Note 3.   Income Taxes

          Income taxes for the nine months ended October 31, 2000 were computed
          using the effective tax rate estimated to be applicable for the full
          fiscal year, which is subject to ongoing review and evaluation by
          management.

Note 4.   Significant Accounting Policies

          The weighted average number of shares used in the computation of
          diluted net income per share was 11,487,000 and 11,658,000 for the
          quarter ended October 31, 2000 and October 31, 1999, respectively. The
          weighted average number of shares used in the computation of diluted
          net income per share was 11,501,000 and 11,738,000 for the nine months
          ended October 31, 2000 and October 31, 1999, respectively. Per share
          and weighted-average share amounts for the three months and nine
          months ended October 31, 1999 have been restated to reflect a 10%
          stock dividend payable on September 29, 2000 to stockholders of record
          as of September 7, 2000.

          Comprehensive income includes net income and minimum pension liability
          adjustments. Comprehensive income was $4,240,000 and $6,414,000 for
          the quarter ended October 31, 2000 and October 31, 1999, respectively.

◆ ◆ ◆

The tasks:
(A) In the accounting notes above, do the following statements agree with the text? Answer yes or no for each, and quote the deciding words. (i) The weighted average number of shares used for diluted net income per share in the quarter ended October 31, 2000 was 11,487,000. (ii) Comprehensive income includes net income and foreign currency translation adjustments. (iii) The stock dividend reflected in the restated figures was 5%.
(B) According to the accounting notes above, why were the per share and weighted-average share amounts for the periods ended October 31, 1999 restated? Answer in one to three sentences.

Dataset excerpt:
◆ ◆ ◆

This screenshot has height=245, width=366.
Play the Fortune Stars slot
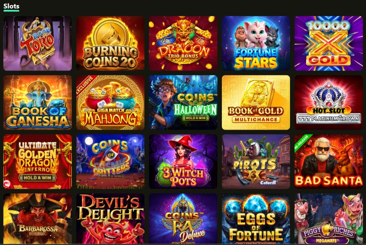256,44
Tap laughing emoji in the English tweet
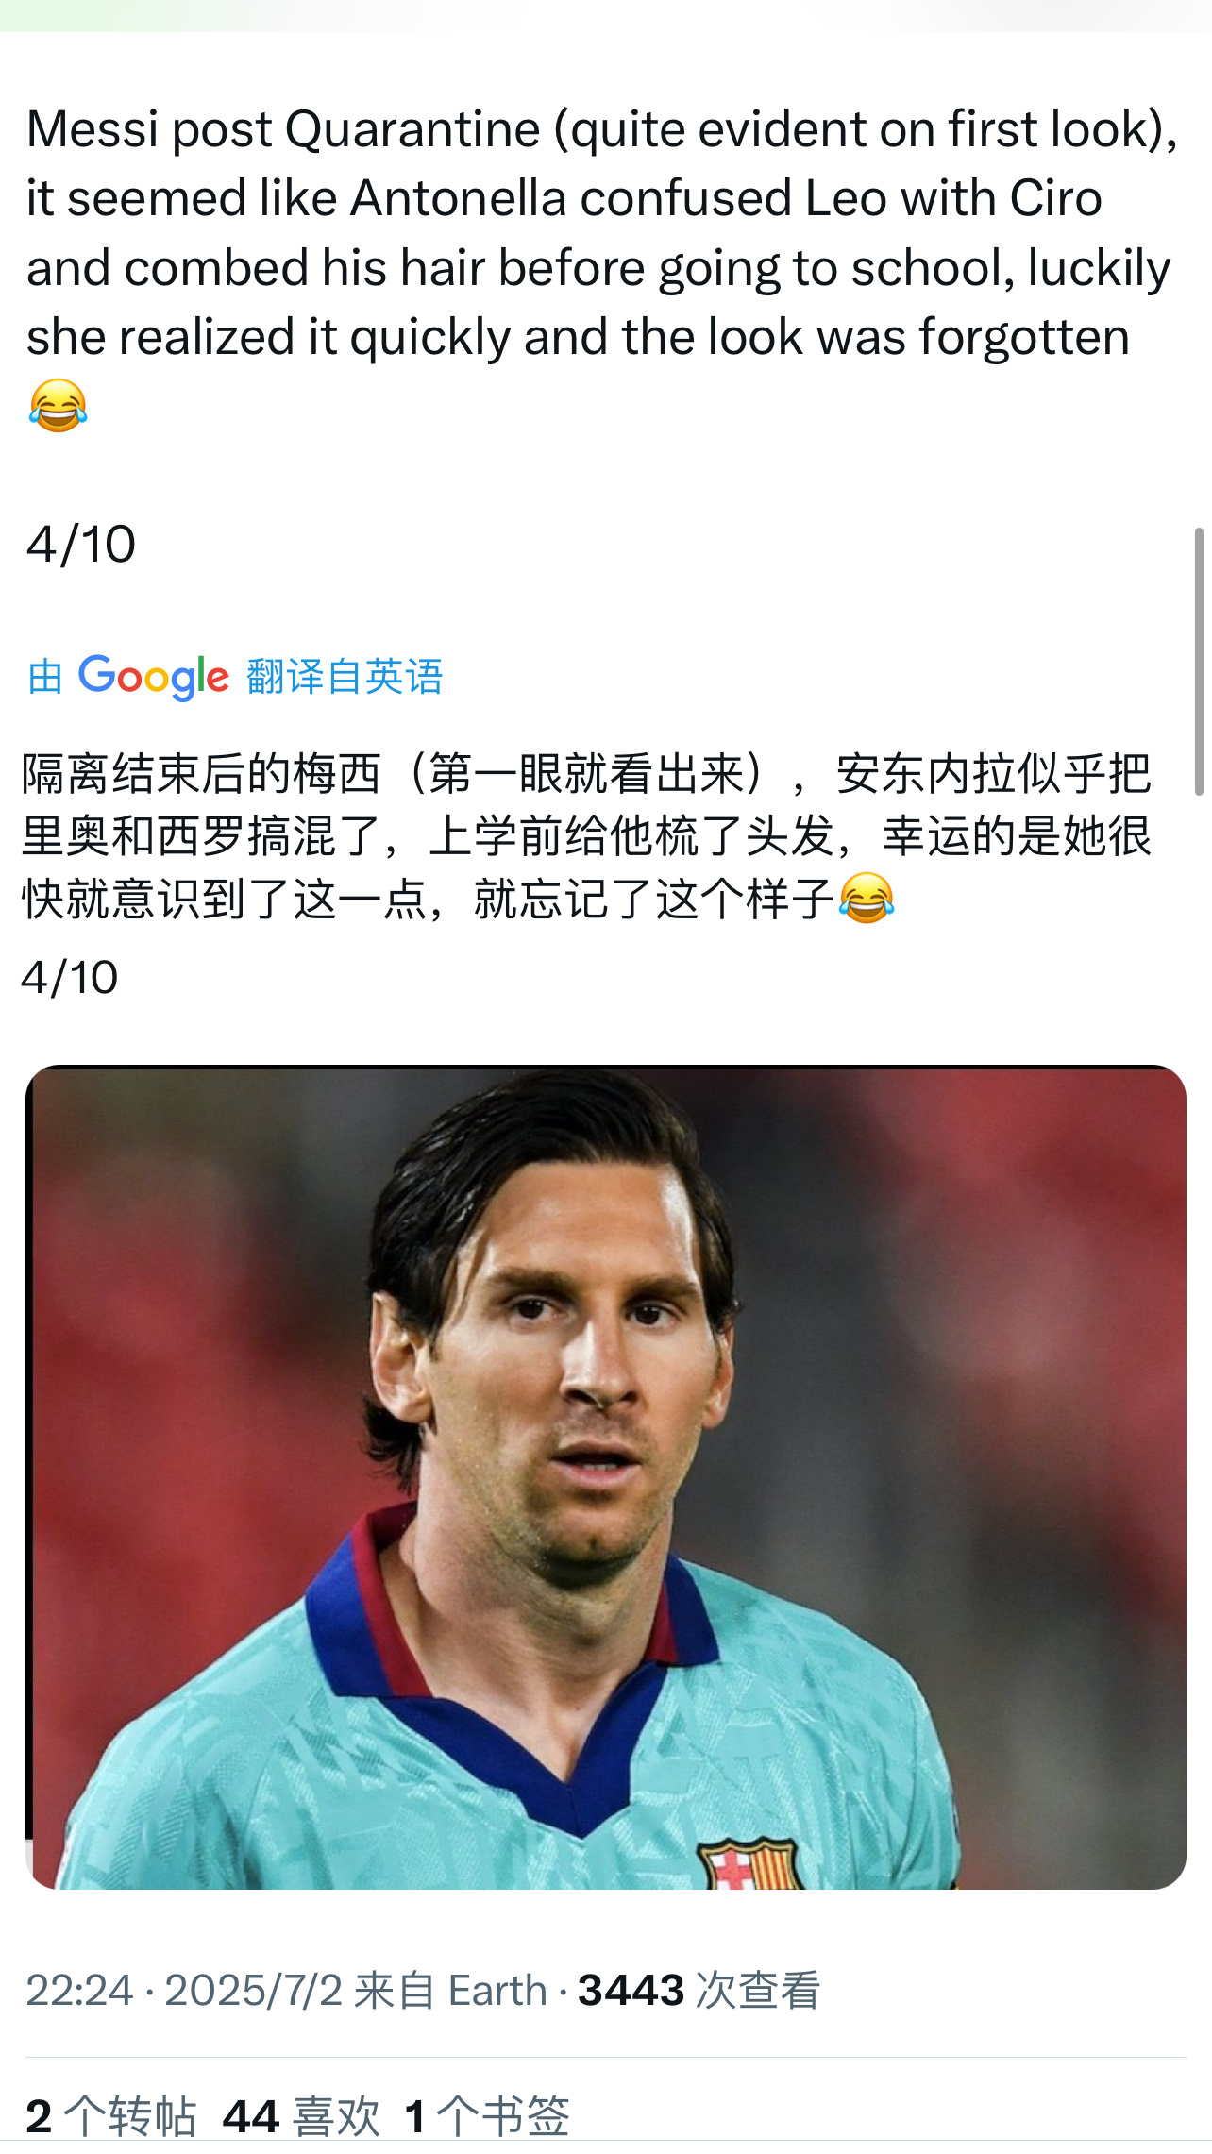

◆ ◆ ◆

Results for each task:
(A)
(i) Yes: "was 11,487,000 and 11,658,000 for the quarter ended October 31, 2000 and October 31, 1999, respectively"
(ii) No: "Comprehensive income includes net income and minimum pension liability adjustments."
(iii) No: "a 10% stock dividend payable on September 29, 2000"

(B) They were restated to reflect a 10% stock dividend. The dividend was payable on September 29, 2000 to stockholders of record as of September 7, 2000.